## List of tasks
1. Write out the security findings word for word, beginning at "Description-Behavior Mismatch" and stopping after "explicit user review.".
2. In the security findings, what confidence percentage goes with the finding about agents fetching and immediately executing remote shell and PowerShell code?
3. Continue the security findings on the store-information skill from the point where the text ends.

## Selected extract
Description-Behavior Mismatch

Medium
Confidence
93% confidence
Finding
The README frames the skill as a simple store-information customer service tool, but the documented behavior includes unattended remote installation and daily auto-update on the user's machine. That creates a materially broader trust and execution boundary than the stated purpose, allowing future repository changes to run code locally without explicit user review.

Context-Inappropriate Capability

High
Confidence
98% confidence
Finding
The README instructs agents to fetch and immediately execute remote shell and PowerShell code via command pipelines. This is dangerous because any compromise of the repository, upstream hosting, or update path can lead to arbitrary code execution on the user's machine, which is unnecessary for a store Q&A skill.

Context-Inappropriate Capability

Medium
Confidence
95% confidence
Finding
The CLAUDE.md instructions create persistent keyword-triggered self-installation and update behavior in the agent's global configuration. This extends the skill from answering questions into an ambient capability that can execute shell commands and pull updates whenever broad trigger words appear, increasing the chance of abuse or unintended execution.

## Information shown
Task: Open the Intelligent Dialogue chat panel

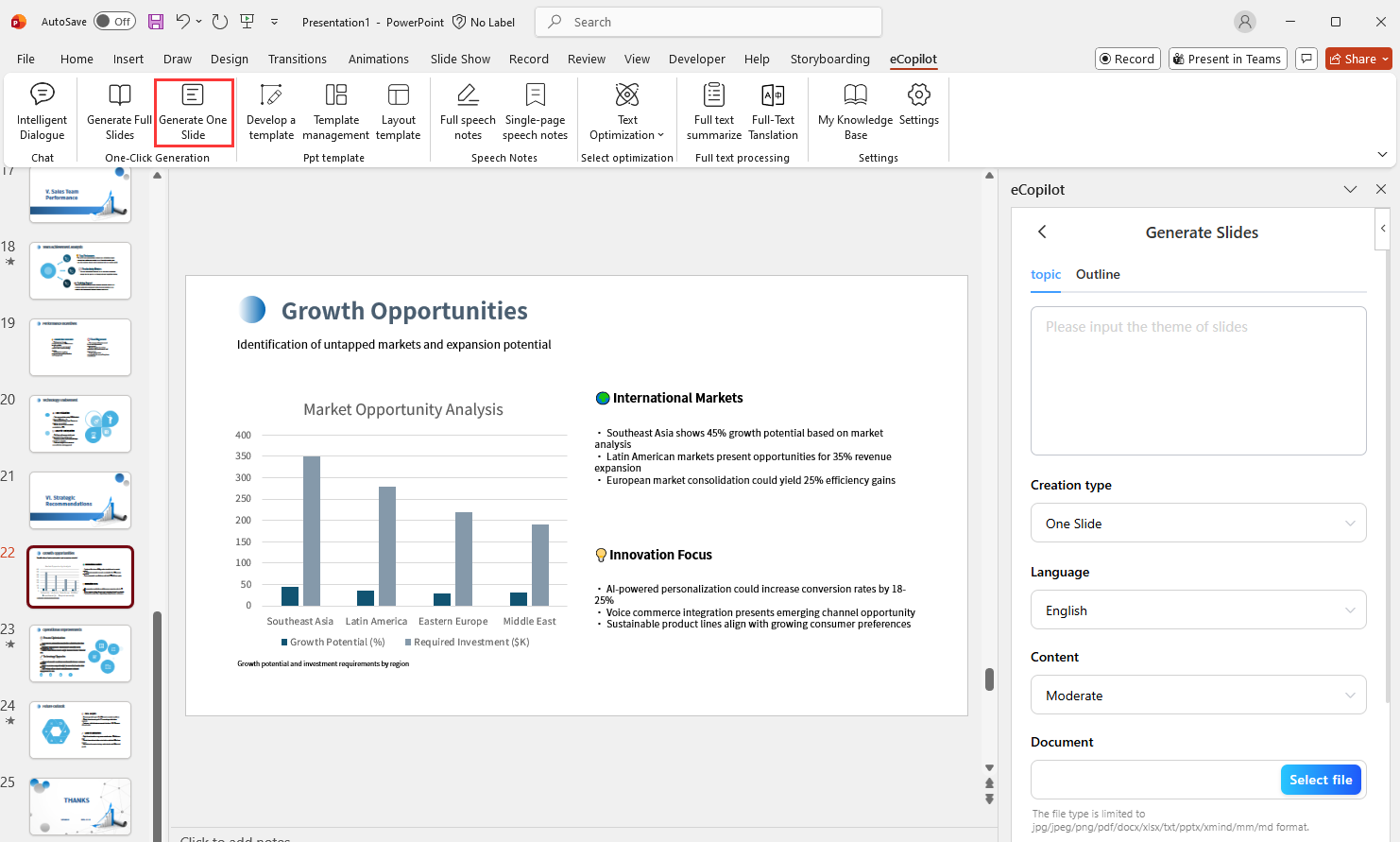Action: [42, 112]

## Solved tasks
1.
Description-Behavior Mismatch

Medium
Confidence
93% confidence
Finding
The README frames the skill as a simple store-information customer service tool, but the documented behavior includes unattended remote installation and daily auto-update on the user's machine. That creates a materially broader trust and execution boundary than the stated purpose, allowing future repository changes to run code locally without explicit user review.

2. 98% confidence

3.
Context-Inappropriate Capability

High
Confidence
98% confidence
Finding
The README instructs users to execute a remote installer via shell piping and states that auto-update will be configured automatically. For a customer-service skill that should answer store information, this installation pattern is unnecessary and dangerous because it grants arbitrary code execution on the user's system and creates ongoing update-based code execution risk.

Context-Inappropriate Capability

High
Confidence
97% confidence
Finding
The auto-discovery section tells agents to install the skill automatically on keyword mention and to run git-based updates before use. This exceeds the expected scope of a store-info skill and creates a trigger path from ordinary conversation to local command execution and retrieval of unreviewed remote content.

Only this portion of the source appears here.